Item-finding rows

****************

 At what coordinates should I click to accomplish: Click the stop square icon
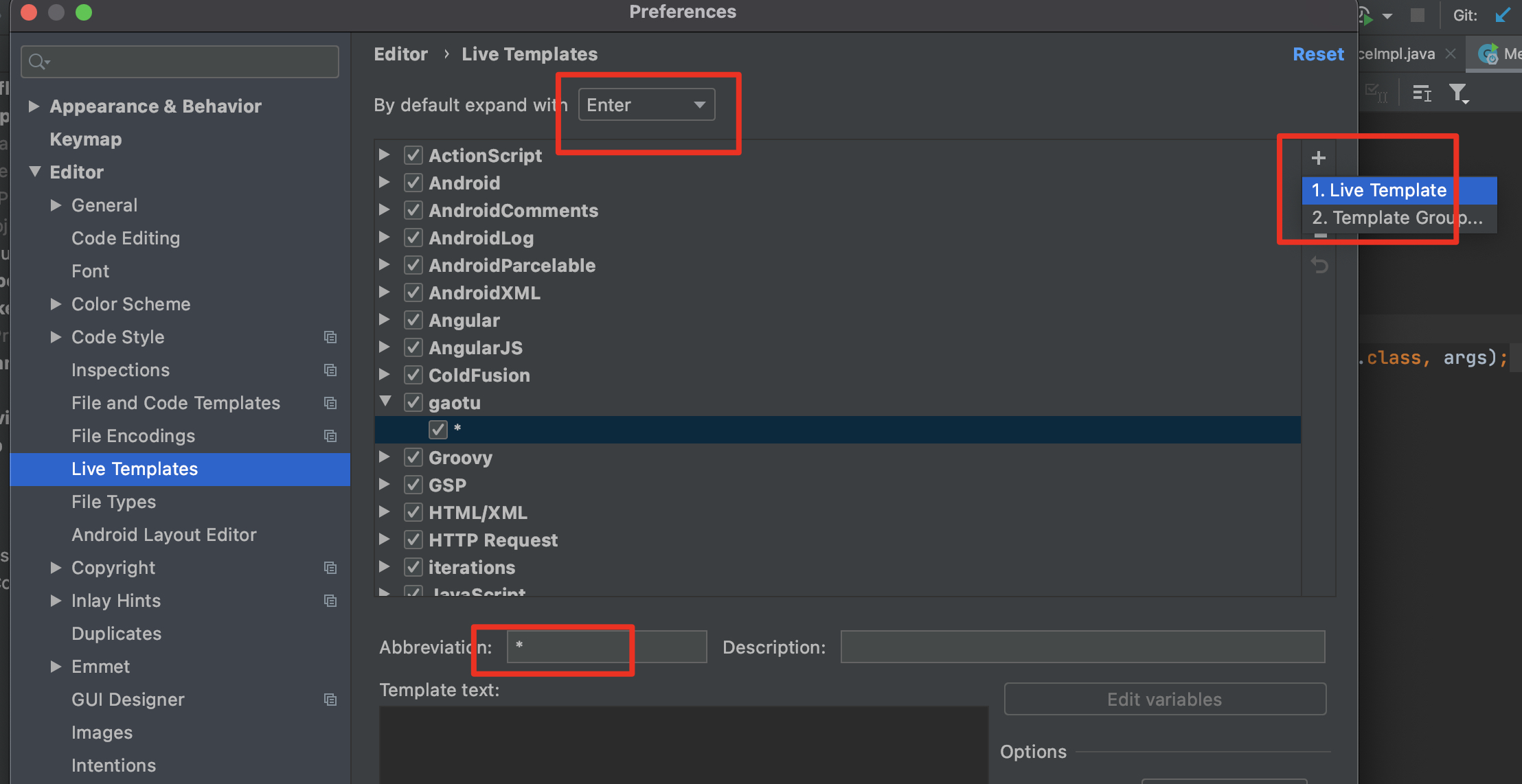pos(1418,15)
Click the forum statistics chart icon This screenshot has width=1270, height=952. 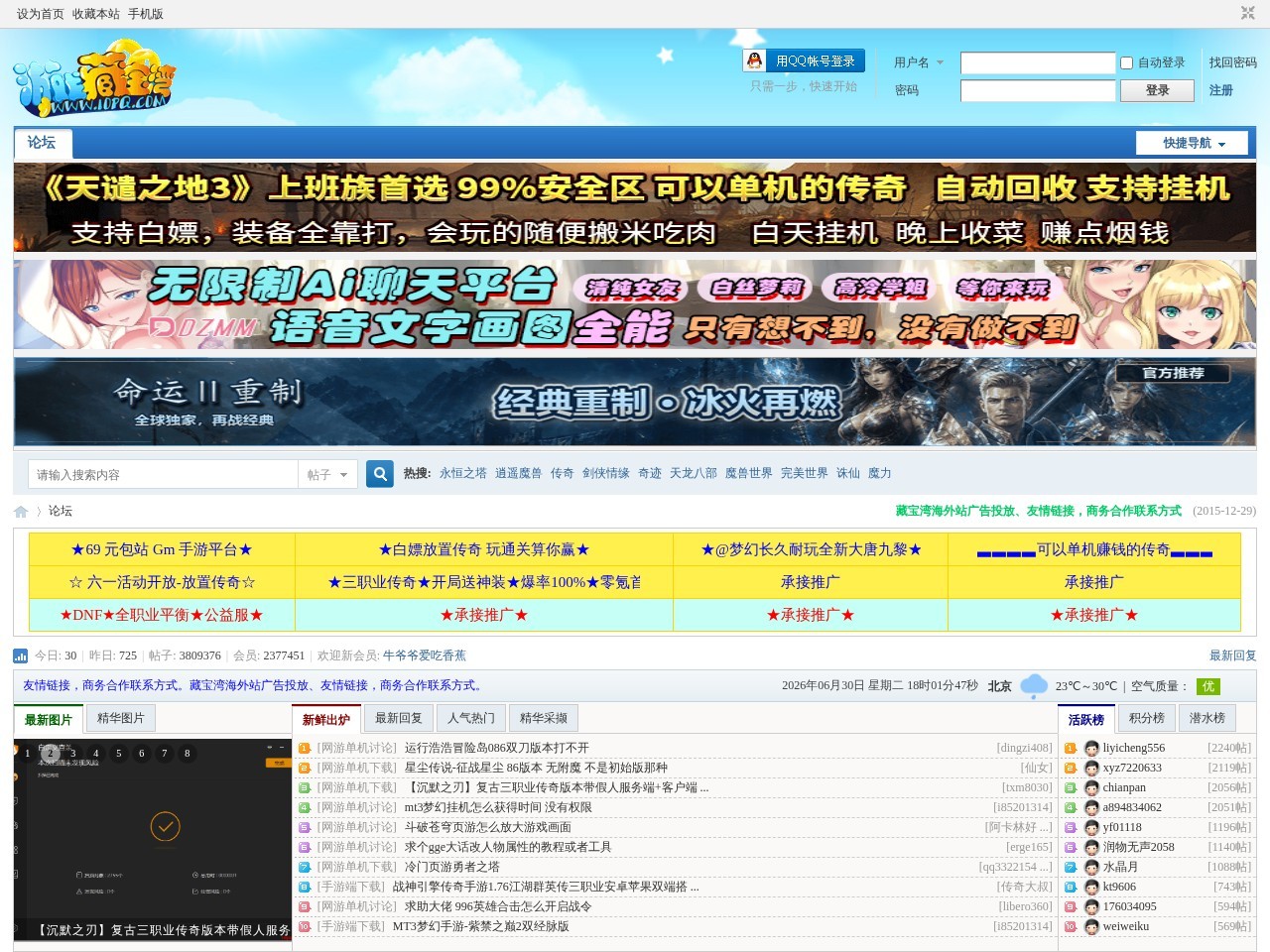[21, 655]
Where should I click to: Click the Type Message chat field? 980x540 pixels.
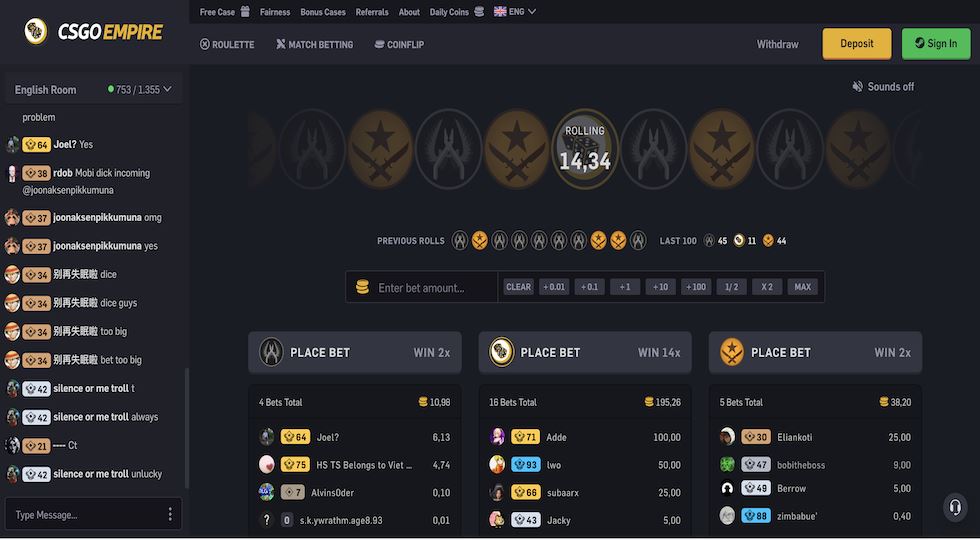[x=85, y=514]
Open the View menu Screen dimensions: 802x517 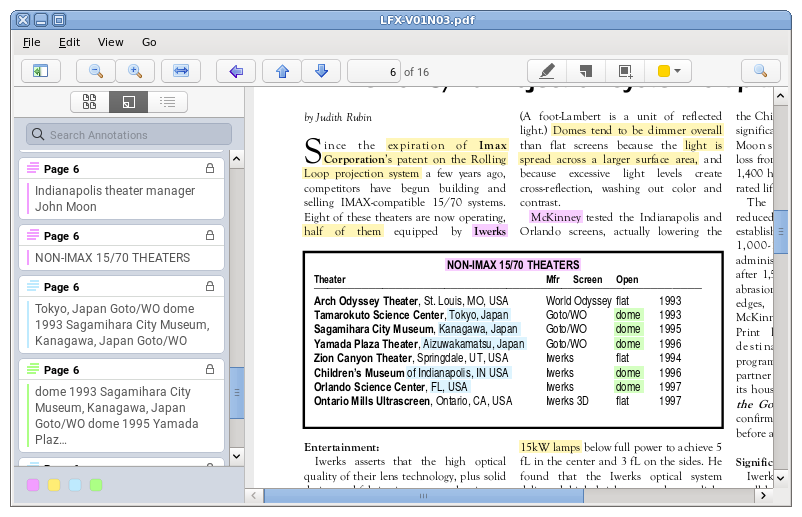point(111,42)
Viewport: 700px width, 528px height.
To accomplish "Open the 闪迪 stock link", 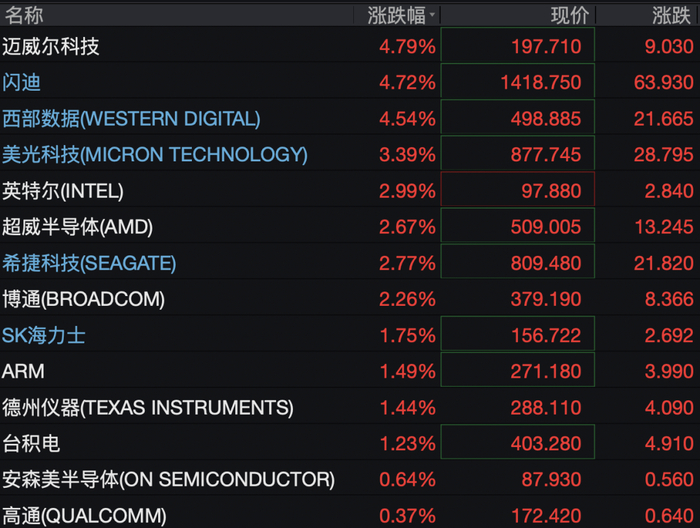I will [21, 83].
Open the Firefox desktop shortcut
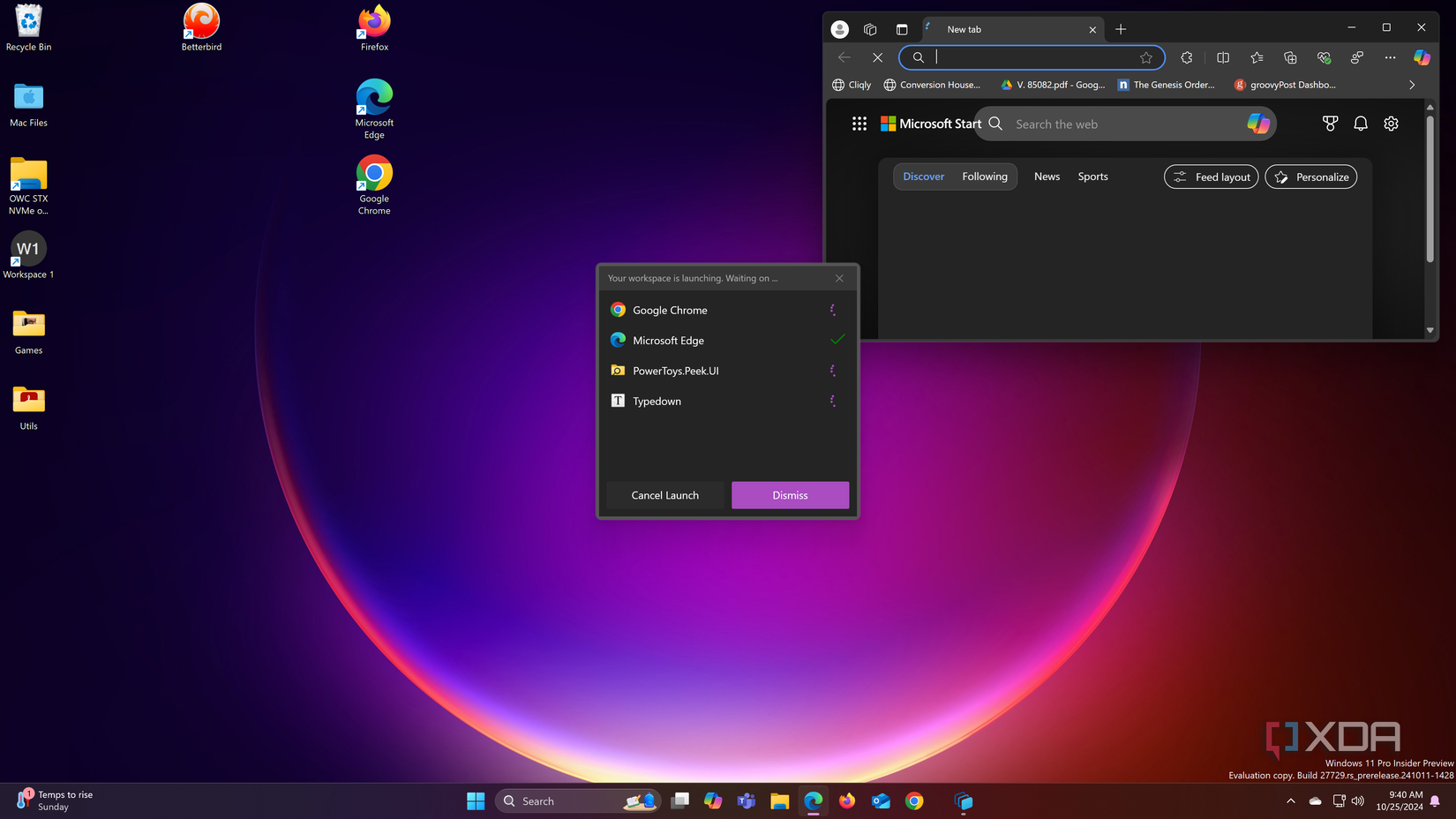1456x819 pixels. [x=374, y=27]
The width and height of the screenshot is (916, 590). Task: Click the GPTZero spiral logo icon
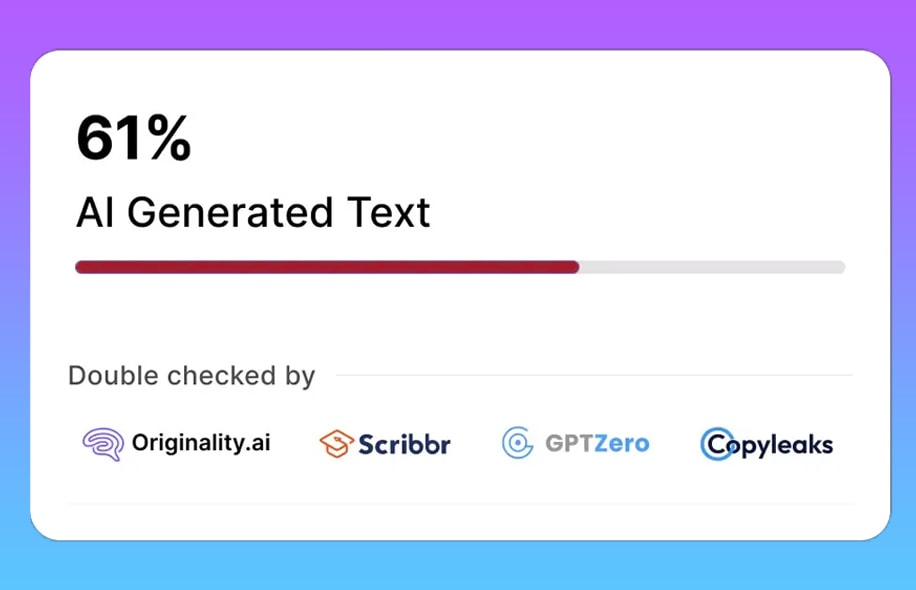click(518, 443)
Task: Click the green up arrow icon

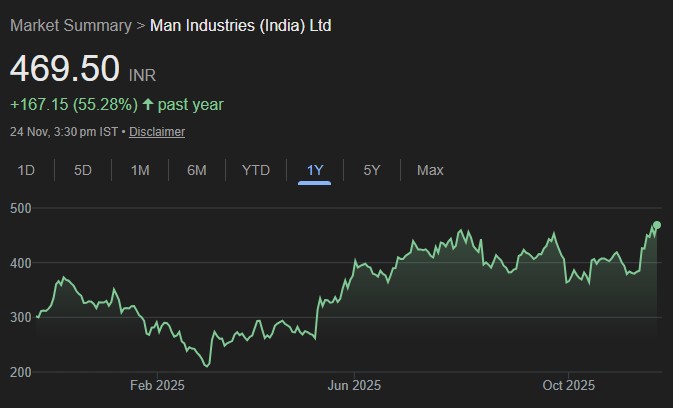Action: pos(149,104)
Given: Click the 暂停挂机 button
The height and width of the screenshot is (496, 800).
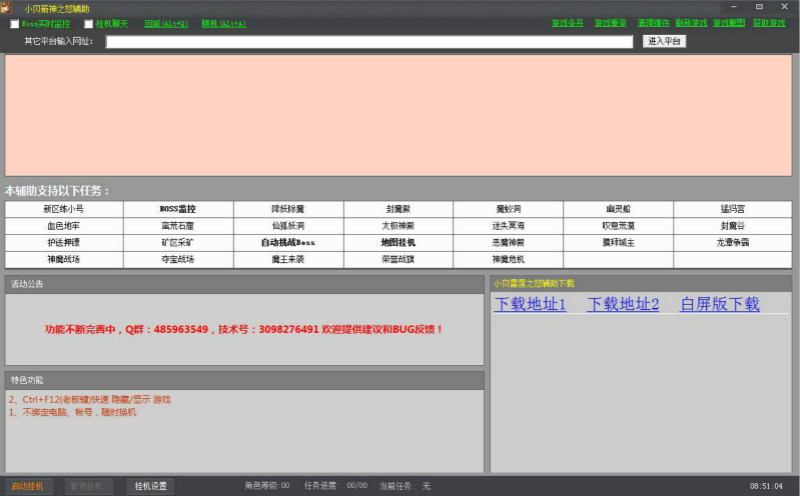Looking at the screenshot, I should pos(89,486).
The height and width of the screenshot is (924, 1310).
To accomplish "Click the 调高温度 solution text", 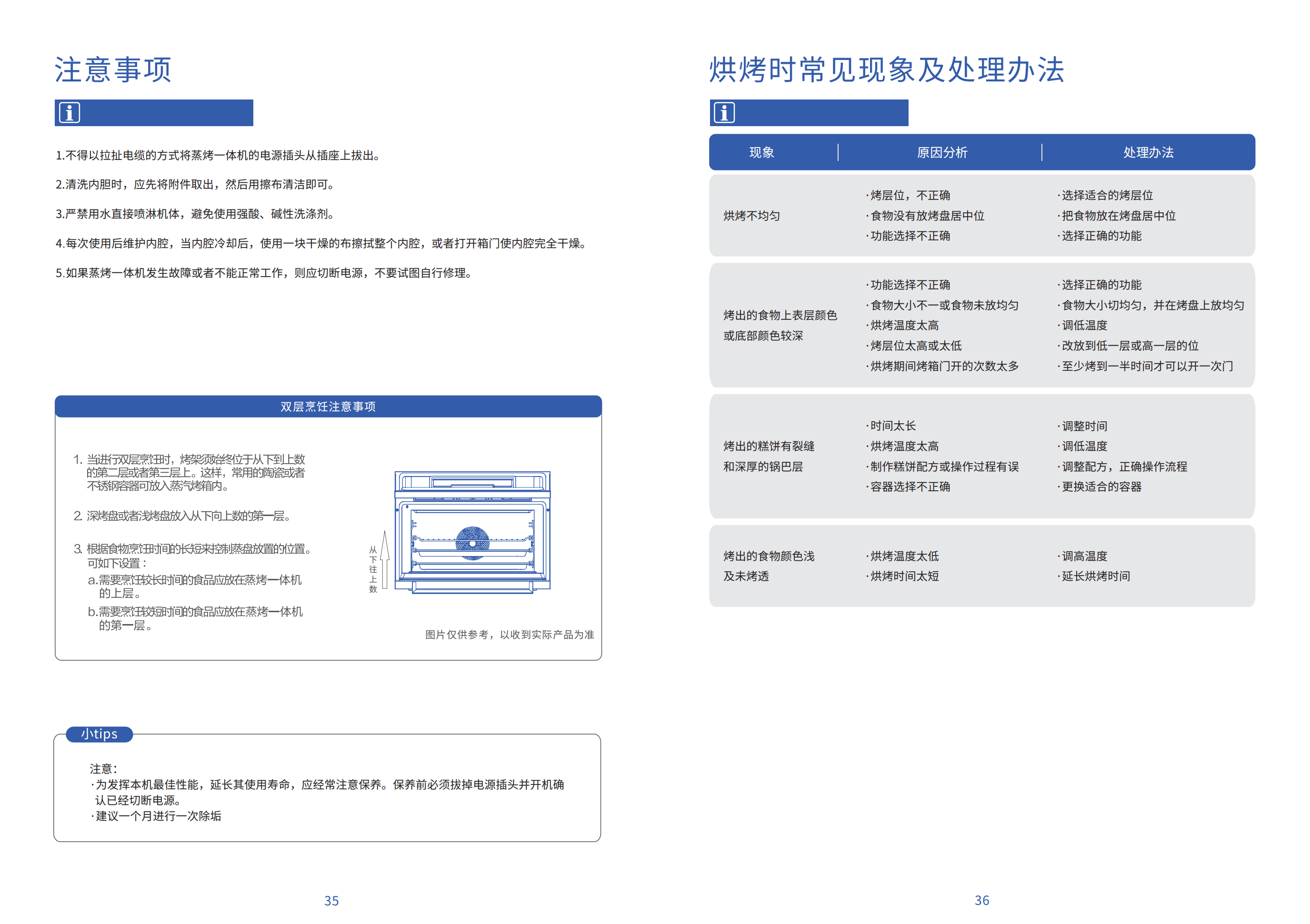I will 1084,556.
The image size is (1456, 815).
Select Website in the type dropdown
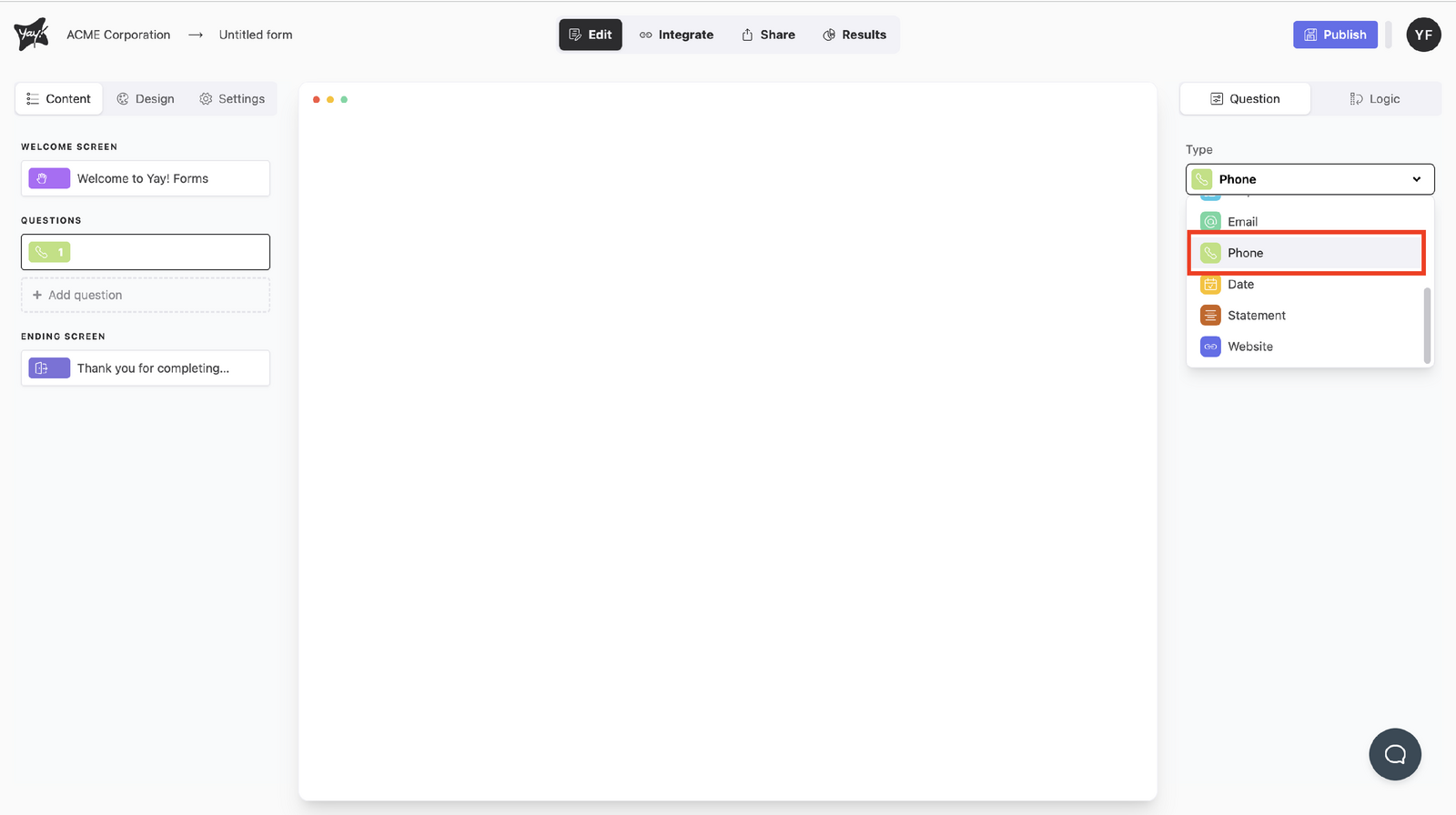(x=1249, y=347)
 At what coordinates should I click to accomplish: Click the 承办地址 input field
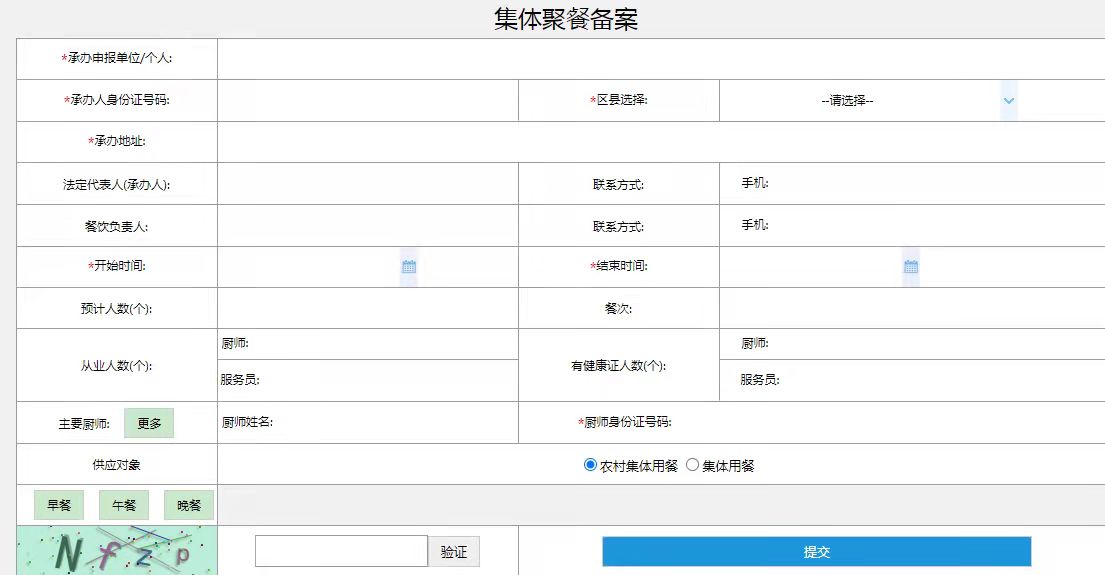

****************

▶ Instructions for the task
Lay out everything from the line containing "The image size is (1456, 815)." down to the end of the rows as a Markdown table with the columns Index and Entry, one line per row and blank lines skipped. Omit the pictures from your answer.

▶ Expected output
| Index | Entry |
|---|---|
| 1 | The image size is (1456, 815). |
| 2 | Select Website in the type dropdown |
| 3 | (x=1249, y=347) |
| 4 |  At what coordinates should I click to accomplish: Click the 承办地址 input field |